=== Begin Enclosure ===
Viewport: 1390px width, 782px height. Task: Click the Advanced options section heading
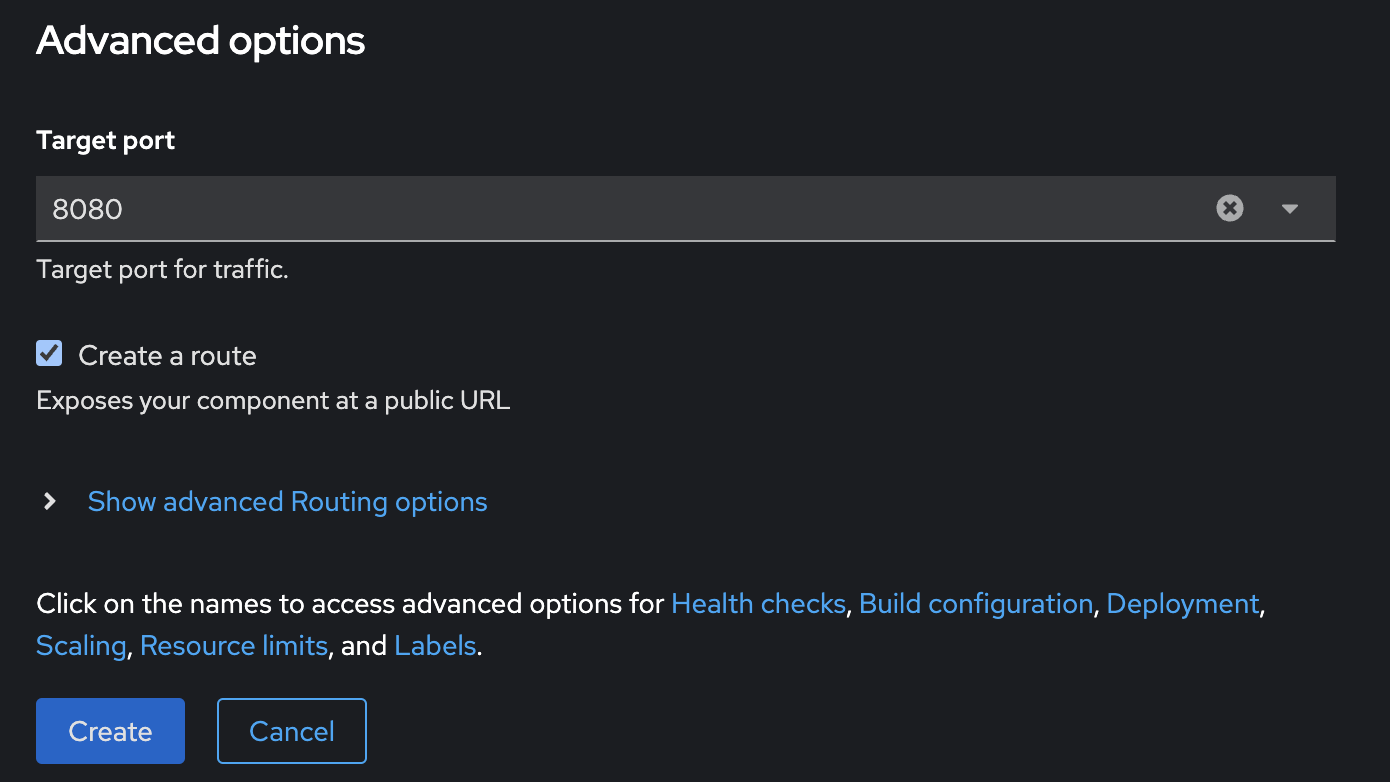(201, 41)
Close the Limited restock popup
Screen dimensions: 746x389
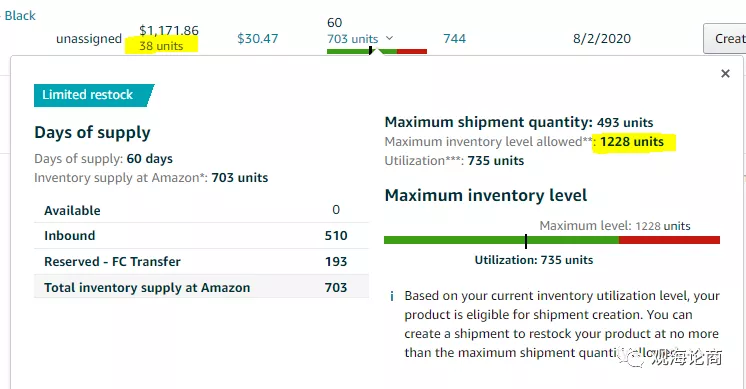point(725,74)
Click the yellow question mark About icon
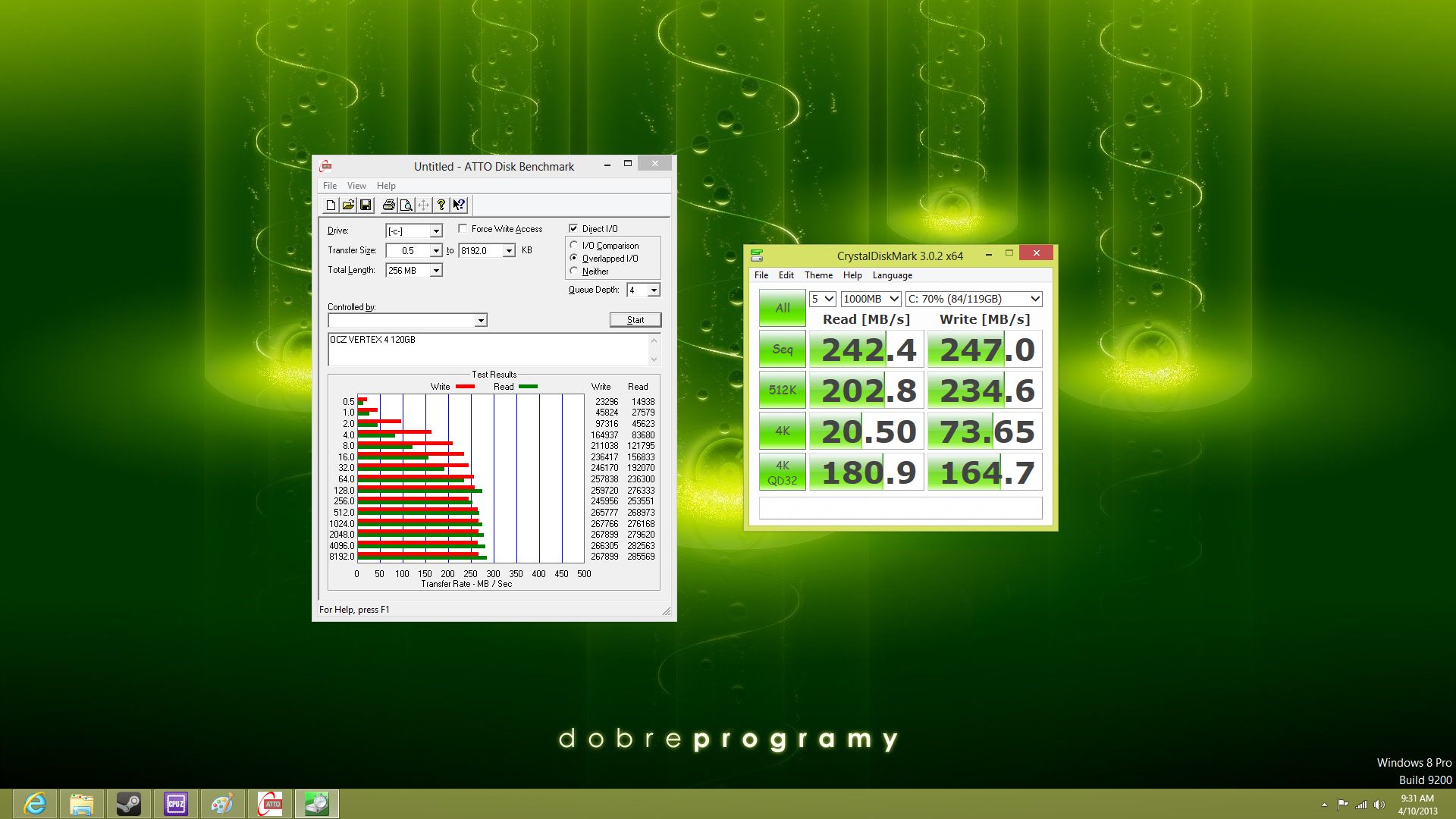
=== End Enclosure ===
_WHAT IS NEEDED_. What you print must be exactly the lines from the one containing "Screen dimensions: 746x389" through the last line of the material, and no pictures.

_TASK ANSWER_.
Screen dimensions: 746x389
point(725,74)
Click the yellow question mark About icon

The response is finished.